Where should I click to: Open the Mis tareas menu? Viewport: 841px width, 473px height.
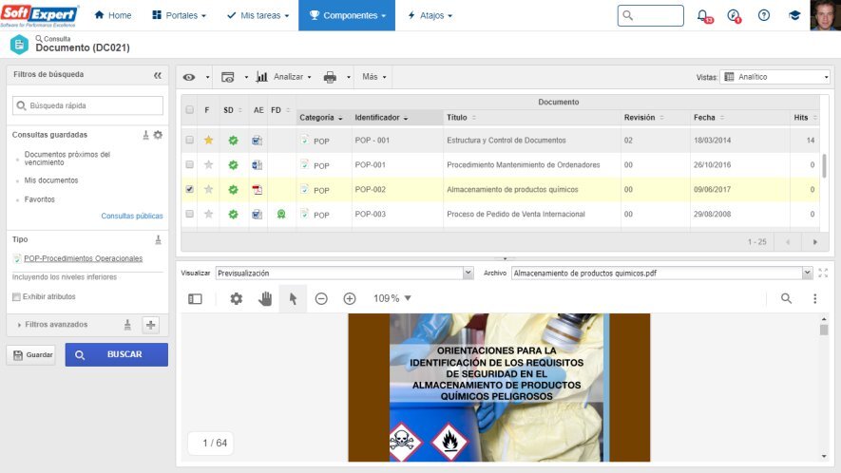[258, 15]
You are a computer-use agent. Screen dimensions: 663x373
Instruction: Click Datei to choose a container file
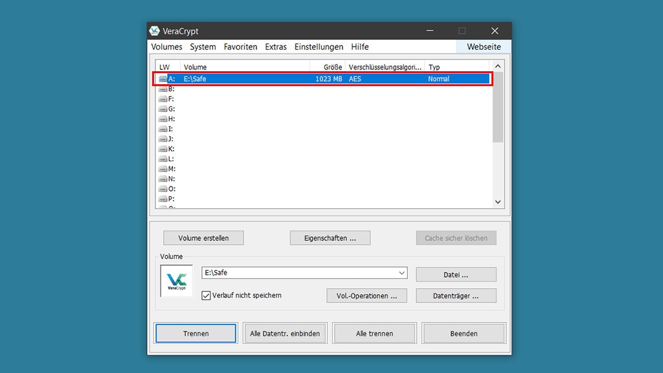[455, 275]
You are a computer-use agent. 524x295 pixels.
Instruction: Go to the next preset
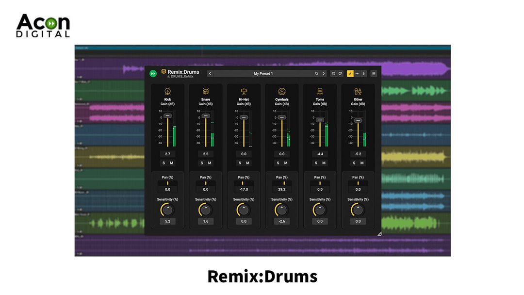pos(324,74)
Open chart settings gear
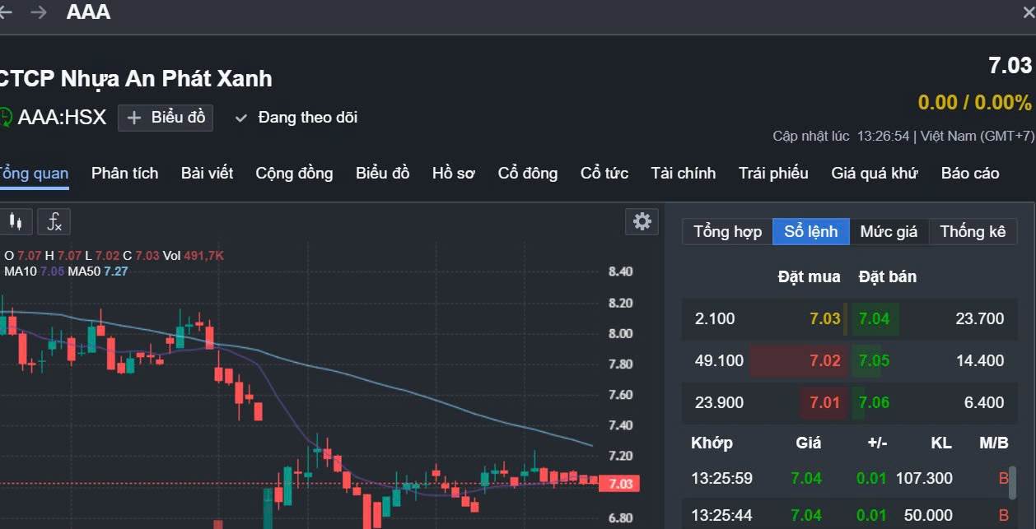The height and width of the screenshot is (529, 1036). [x=642, y=221]
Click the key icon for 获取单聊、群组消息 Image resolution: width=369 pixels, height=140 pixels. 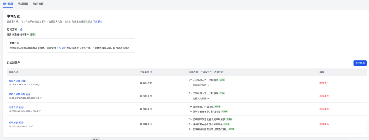(190, 107)
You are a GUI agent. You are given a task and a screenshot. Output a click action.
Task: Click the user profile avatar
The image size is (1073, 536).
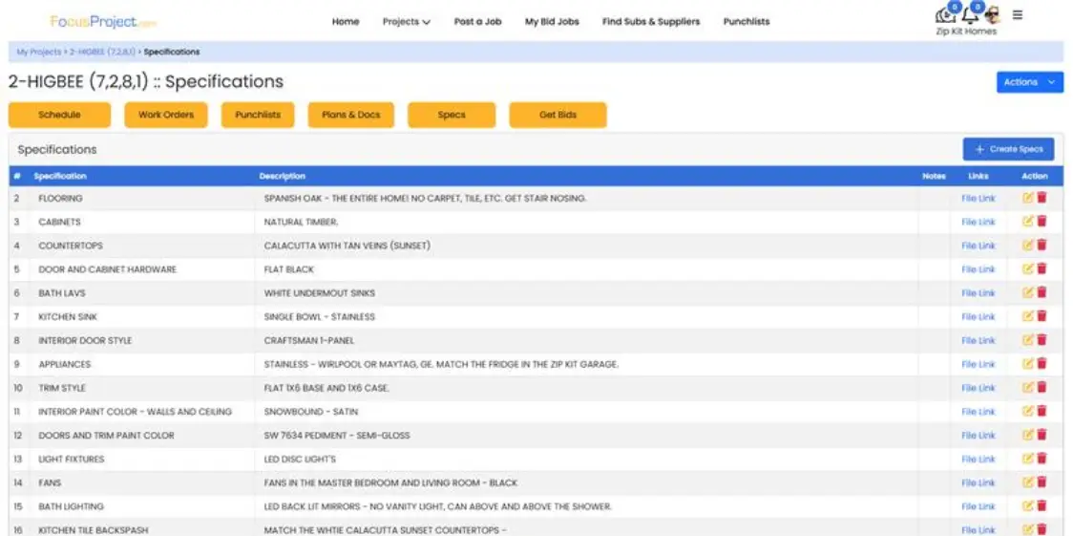coord(993,15)
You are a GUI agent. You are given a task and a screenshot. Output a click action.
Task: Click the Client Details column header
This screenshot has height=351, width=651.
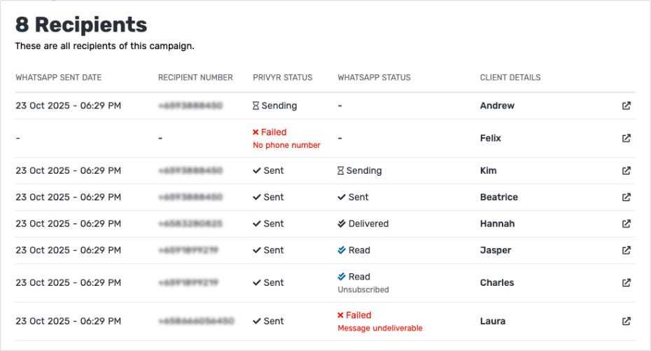510,78
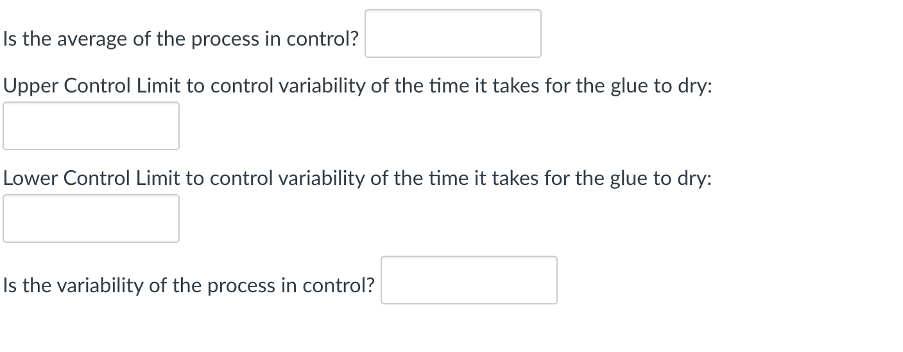Click 'control?' in the variability question
The width and height of the screenshot is (903, 352).
[338, 286]
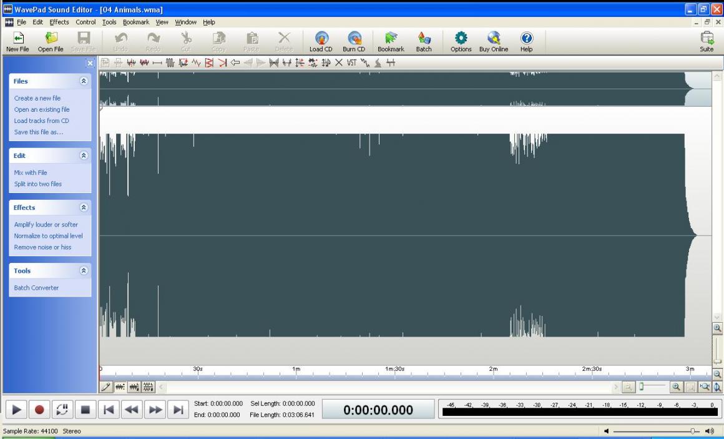Add a bookmark using the Bookmark icon
This screenshot has height=439, width=724.
pyautogui.click(x=391, y=38)
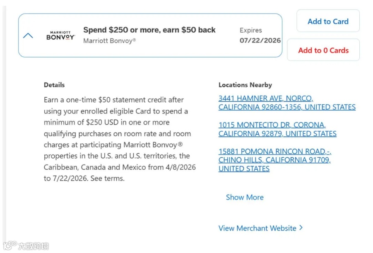Follow the View Merchant Website link
373x253 pixels.
(257, 228)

----------------------------------------

What is expected: Look through the listing, and copy each line that contains the word "computer".

Exercise result:
You are a computer-use agent. Screen dimensions: 663x373
You are a computer-use agent. 524x295 pixels.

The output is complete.